Our first graduate to take up the post was James Goddard, MPH ’55, appointed in 1962. While he spent just 4 years at the CDC, he was well-regarded as a public health leader; he only left the agency when he was tapped to overhaul the US Food and Drug Administration.

Goddard was immediately succeeded by David Sencer, MPH ’58, whose 11-year tenure as CDC director from 1966-1977 was the longest in the agency’s history. Sencer expanded the CDC’s role, turning it into a global disease-fighting organization that played a major part in the eradication of smallpox in the 1970s.

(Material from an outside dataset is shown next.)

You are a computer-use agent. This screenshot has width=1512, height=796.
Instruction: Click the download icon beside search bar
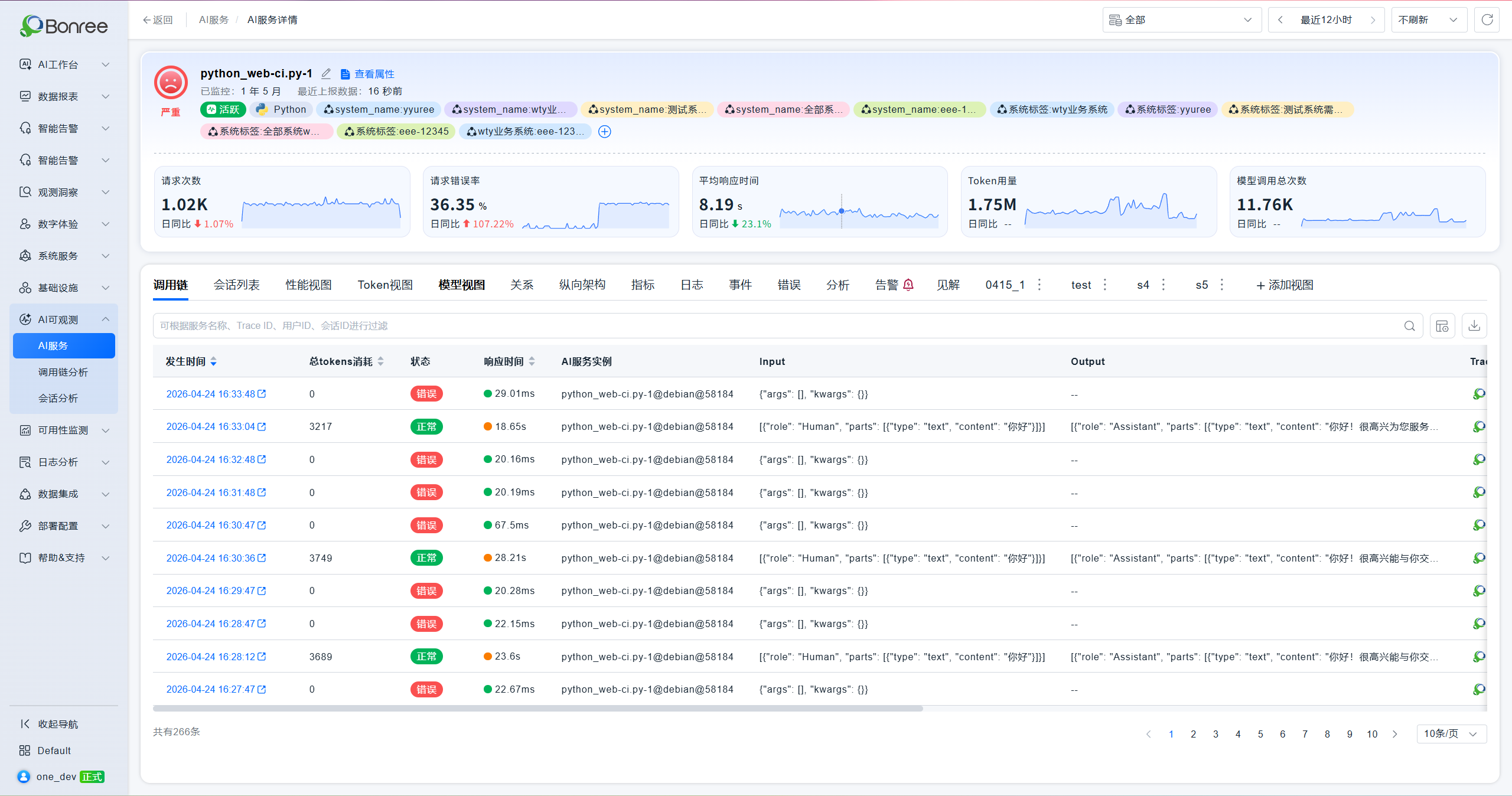pyautogui.click(x=1474, y=326)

William Foege, MPH ’65, helped finish the job of smallpox eradication when he took over for Sencer in 1977, having developed the “surveillance/containment” approach to vaccination while doing CDC work in Nigeria earlier in the decade. In his six years as Director he also tackled Reye syndrome and toxic shock syndrome and saw the emergence of the HIV/AIDS epidemic.

James O. Mason, MPH ’63, DPH ’67, was the last in a 27-year succession of HSPH alumni leadership of the CDC. Serving from 1983-1989, he presided over an expansion of the agency’s focus beyond infectious disease, with special attention to violence as a public health problem.

Jeffrey Koplan, MPH ’78, directed the agency from 1998-2002, a capstone to a 26-year career with the CDC. His tenure was highlighted by efforts to defend the country against bioterrorism as it responded to the 2001 anthrax-by-mail attacks.

As graduates embark on their public health careers, Frieden’s advice in mind, perhaps one of them will be the next name to join this list.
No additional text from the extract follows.